By protecting online reputations and by blocking and filtering online reviews businesses protect their revenues. It’s understandable that unsatisfied customers might leave some constructive criticism here and there, but if bots are taking over your review platforms, then minimizing fake reviews should be a priority.
5. Maintain trust
The presence of fake reviews causes a loss of confidence, with 85% of consumers believing the reviews they read were “sometimes or often fake”. Elsewhere, Bazaarvoice found 28% of respondents said a fake review would cause them to distrust other reviews, and 26% said it would lead them to distrust the brand.
Eliminating fake reviews when possible doesn’t just help with revenue and authenticity, but it also helps maintain trust among your existing and future customers. When consumers realize that a brand cares about promoting and championing the truth, they tend to want to continue to buy the service.
It’s time to turn off fake online reviews
The ease and access to fake reviews is only increasing whether by humans or botnets, click farms or groups. This makes online reviews one of the largest markets hit by bad actors and among the costliest in economies where e-commerce has been further expanding during the COVID-19 pandemic and continues to grow.

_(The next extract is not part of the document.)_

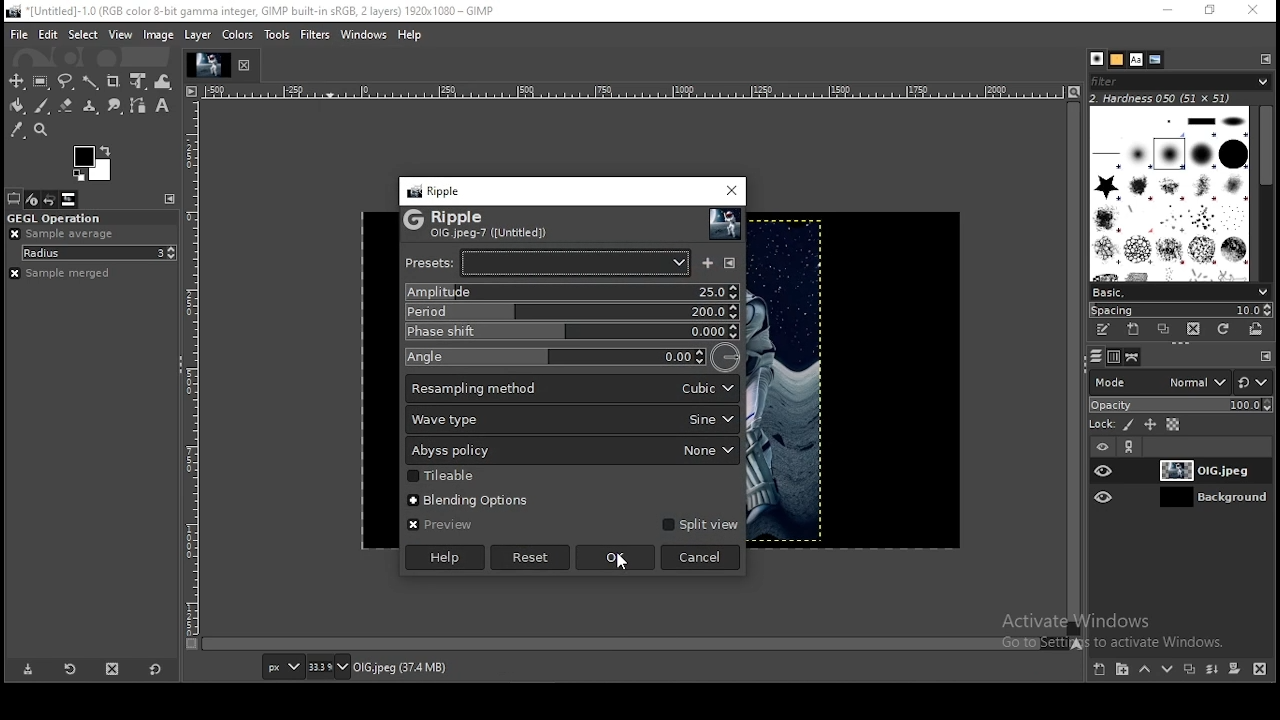 Image resolution: width=1280 pixels, height=720 pixels. Describe the element at coordinates (21, 35) in the screenshot. I see `file` at that location.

This confirms a European Commission report citing fake consumer reviews as one of the most market-distorting factors in e-commerce causing severe consumer detriment. It has become a clear economic necessity to act against fake online reviews and further diminish the reach of bad actors undermining online buying decisions.
Taking necessary steps to minimize these risks positions brands as trustworthy and authentic and helps to expand businesses among authentic users.
Invalid traffic exists everywhere – but there are tools available to help mitigate these risks – not just on review sites but in the customer acquisition funnel and beyond. Businesses should act now.